Русалка

  Случилось так, что мне пришлось отлучиться на несколько дней в другой, не ведомый мною прежде, хоть и бывший на слуху, город. О целях и ходе сей поездки умолчу, скажу лишь, что она была весьма желанной и ожидания мои оправдала. Поездов, идущих в нужный мне пункт назначения, было предостаточно, однако из-за внезапно наступивших холодов - царившая в то время зима бушевала и сметала ледяным дыханием всё, что не способно было ей противостоять  - большую часть из них временно отменили, и я брал билеты на свой страх и риск: холода могли усилиться ещё более, движение перекрыли бы окончательно. И всё же, мне повезло: с приходом февраля, в то время, когда моя поездка и должна была состояться, наступила долгожданная оттепель, угроза миновала.
  В поезде было довольно шумно: проводницы суетились, разнося горячий чай и неведомым мне образом умудряясь не разлить его в моменты, когда поезд трясло на поворотах; трое мужчин в конце вагона увлечённо играли в карты и вели себя слишком оживлённо, не давая уснуть пожилой женщине, что была рядом с ними; несколько детей были увлечены беседой: каждый из них, стараясь донести до слушателей свои мысли, так старался перекричать другого, что складывалось впечатление, словно это не дружеское обсуждение, но ожесточённый спор. Впервые за всё время моих странствий в поезде звучало радио, и пусть доносившиеся звуки музыки были довольно приятными, вся их красота уничтожалась сим авангардным диссонансным хором людских голосов и криков, и весь этот шумовой хаос не оставлял ничего, кроме раздражения. Стараясь отвлечься, я заказал кофе и углубился в чтение книги – небольшой, но довольно сложной, чьи страницы были полны туманных образов и бесконечности недосказанного. В подобных книгах я всегда старался уловить крупицы внутреннего мира сказителя – настоящего, не тронутого временем, местностью, культурой и нравами общества, нетленную, подобную разуму ребёнка, не погружённого ещё ни в быт, ни в житейский опыт, мудрость; и пусть эта мимолётная Истина зачастую оставалась неуловимой, меня это нисколько не огорчало, и поиски продолжались. Вскоре, несколько утомлённый шумом и чрезмерно душной атмосферой – а в этом году в поездах топили хорошо – я незаметно для самого себя начал засыпать.
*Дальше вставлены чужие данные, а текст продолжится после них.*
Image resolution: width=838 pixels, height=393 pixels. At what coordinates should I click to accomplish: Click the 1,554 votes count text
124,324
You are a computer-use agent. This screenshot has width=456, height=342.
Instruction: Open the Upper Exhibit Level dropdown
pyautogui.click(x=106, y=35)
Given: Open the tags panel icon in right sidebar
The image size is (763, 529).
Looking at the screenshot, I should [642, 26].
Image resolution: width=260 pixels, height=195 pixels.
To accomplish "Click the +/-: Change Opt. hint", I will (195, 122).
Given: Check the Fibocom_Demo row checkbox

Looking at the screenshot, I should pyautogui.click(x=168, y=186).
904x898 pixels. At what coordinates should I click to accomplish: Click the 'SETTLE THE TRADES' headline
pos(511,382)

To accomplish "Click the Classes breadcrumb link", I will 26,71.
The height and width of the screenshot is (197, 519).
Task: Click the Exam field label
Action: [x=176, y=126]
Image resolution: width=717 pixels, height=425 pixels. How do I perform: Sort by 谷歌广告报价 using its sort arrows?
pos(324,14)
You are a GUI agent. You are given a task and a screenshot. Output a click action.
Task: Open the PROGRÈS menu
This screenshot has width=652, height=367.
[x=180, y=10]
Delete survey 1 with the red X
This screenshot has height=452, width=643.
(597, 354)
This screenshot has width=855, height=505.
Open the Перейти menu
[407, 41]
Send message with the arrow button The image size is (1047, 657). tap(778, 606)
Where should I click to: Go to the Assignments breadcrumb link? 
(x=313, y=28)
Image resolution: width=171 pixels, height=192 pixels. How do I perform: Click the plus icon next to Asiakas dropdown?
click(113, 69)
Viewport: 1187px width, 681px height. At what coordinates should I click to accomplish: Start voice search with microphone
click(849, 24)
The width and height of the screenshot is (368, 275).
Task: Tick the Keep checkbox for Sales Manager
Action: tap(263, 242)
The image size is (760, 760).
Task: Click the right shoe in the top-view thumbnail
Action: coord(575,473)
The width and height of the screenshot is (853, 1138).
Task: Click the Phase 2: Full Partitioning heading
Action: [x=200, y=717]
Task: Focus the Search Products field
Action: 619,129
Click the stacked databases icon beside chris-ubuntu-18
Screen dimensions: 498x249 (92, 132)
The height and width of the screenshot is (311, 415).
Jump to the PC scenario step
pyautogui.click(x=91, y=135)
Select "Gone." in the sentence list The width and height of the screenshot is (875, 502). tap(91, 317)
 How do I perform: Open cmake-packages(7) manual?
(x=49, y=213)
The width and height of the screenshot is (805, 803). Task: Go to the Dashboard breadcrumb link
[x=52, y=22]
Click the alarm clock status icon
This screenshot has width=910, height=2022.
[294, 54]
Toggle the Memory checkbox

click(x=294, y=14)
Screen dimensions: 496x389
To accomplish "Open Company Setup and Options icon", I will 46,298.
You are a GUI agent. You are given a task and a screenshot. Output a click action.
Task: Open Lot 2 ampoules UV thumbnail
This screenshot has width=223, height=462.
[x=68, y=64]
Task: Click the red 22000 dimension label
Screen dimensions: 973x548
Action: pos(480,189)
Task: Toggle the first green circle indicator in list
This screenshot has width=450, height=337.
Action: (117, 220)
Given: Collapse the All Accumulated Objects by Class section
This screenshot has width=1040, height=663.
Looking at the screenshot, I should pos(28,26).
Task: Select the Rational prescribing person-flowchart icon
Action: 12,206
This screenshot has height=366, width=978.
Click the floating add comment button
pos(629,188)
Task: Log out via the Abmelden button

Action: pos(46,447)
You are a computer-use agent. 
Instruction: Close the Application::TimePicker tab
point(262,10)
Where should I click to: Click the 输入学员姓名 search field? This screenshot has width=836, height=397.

  Мне снился океан – огромное, необъятное, омывающее горизонт синее отражение неба, охраняющее от посторонних глаз свой полный жизнью и красоты мир. Он постепенно отдалялся, становился всё менее чётким, и вскоре оказался зеркальной гладью чистых, искренних глаз, чей взор сперва заполнял собою всё пространство моего сновидения, но позже, подобно океану, так же начал плавно удаляться, предоставляя возможность узреть большее. И я увидел человека – обычного, вполне заурядного гражданина такого же серого, как и он, города; лишь в глазах его оставался прежний блеск бескрайнего океана. Постепенно мне открылась вся картина - буднее утро, толпы людей, типичная городская суета, шум и спешка, с той лишь разницей, что время здесь казалось застывшим. Извечная игра – сознания ли, воображения ли?.. Жизнь,  та, которой мы её видим ежедневно, не наша ли выдумка, не форма ли, которая, истлевая, освобождает то, что наполняет её?.. Так или иначе, всё это хрупкое разнообразие – силуэты людей, следы и тени на земле, надписи на вывесках, грязь и мусор на улицах, здания, транспорт, даже воздух – всё было пропитано сомнениями. В руках у одного из горожан я увидел ровную стопку глянцевых бумаг. Рекламные листовки, или, как их ещё называют, проспекты. Я вспомнил, что в переводе с какого-то из языков это слово обозначает «надежда». Знает ли об этом тот, кто ежедневно старается вручить одну из этих листовок случайному встречному – а если бы и знал, верил ли в их чудодейственную силу и возможность придать уверенности в будущем и задуманном?.. Вряд ли. Он просто зарабатывает этим себе на хлеб, ничего более. Очередная форма обмана, возможно, ещё не осознанного, оправданного стремлением выжить, пусть и не особо задумываясь над тем, что от оков влачения своего существования в этом городе сие не спасёт.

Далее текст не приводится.